Our referee for the evening is Bernie Sanders. In return for his participation, we’ve promised him a little financial support for his 2024 presidential bid. He’s promised that Wall Street will pay for whichever candidate is injured. It’s a green deal.
We’ve placed Nancy Pelosi live in one corner of the screen: she’s busy tearing up mail-in ballots one by one in dramatic fashion. In the other corner we have a live feed of Mitch McConnell sitting in front of all the awards he’s won from stopping the legalization of the Devil’s lettuce.
The bell rings. The fight is on.
It’s awkward, to say the least, having to stay six-feet apart to observe social distancing guidelines. Trump has no mask on, and Biden keeps calling for a foul every time Trump sticks his toe over the painted lines. Bernie, busy trying to explain how to fund college for all, doesn’t notice as Rudy Giuliani sneaks out from under the ring with a chair and hits Biden across the back with it. Trump goes in to drop the rich white man elbow on Biden’s dazed life form, but here’s Kamala Harris out of nowhere with a subpoena! Frantic, Trump orders one of his aids to take care of it, but he’s forgotten he’s fired them all. Pence coming to the rescue by kneeling in the middle of the ring and beginning to pray. Out of respect everyone bows their heads, but viewers at home can see them sneaking peeks at each other and snickering.

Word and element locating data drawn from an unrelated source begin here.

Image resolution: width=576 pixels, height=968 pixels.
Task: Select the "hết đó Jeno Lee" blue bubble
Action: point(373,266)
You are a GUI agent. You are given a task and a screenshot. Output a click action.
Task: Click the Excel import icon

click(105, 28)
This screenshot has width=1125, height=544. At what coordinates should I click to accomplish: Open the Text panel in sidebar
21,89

In a surprising turn, we’re watching a man in DNC Staff shirt clocking Bernie in the back of the head with a steel chair! Everyone in the country is watching now. I look over at Skylar who is fucking Leo-Capricorn on the futon. He misses everything.

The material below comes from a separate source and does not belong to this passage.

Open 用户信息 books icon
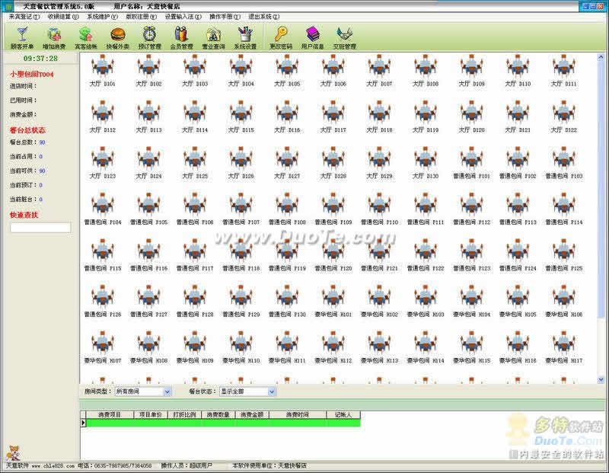 pos(313,35)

Al Gore and George W. have just now come running into the ring. Gore, screaming that no one could be watching this match without his invention, has been actively trying to get a rematch in the ring with W. “Revenge of the Hanging Chad” is what he’s been trying to bill it as. Meanwhile, George has scurried under the ring looking for Sadam’s nuclear weapons. He swears they’re under there.
Chris Christie, Ocasio-Cortez, Cory Booker, Schumer, Lindsay Graham, and other mainstream politicians are now jumping into the ring. This has become a real political rumble. It looks like we’re the highest-rated broadcast in history.
Wait a second, folks. It looks like we’re witnessing a nuclear explosion! George must have found those bombs after all.
The dust is settling. No one is left.
I look over at Skylar, smoking a post-coitus cig through his Under Armour mask. Now he really is the president of the United States.
This PDSN broadcast has been brought to you by Corona: Not the virus, it wasn’t us, it was all Bud Light.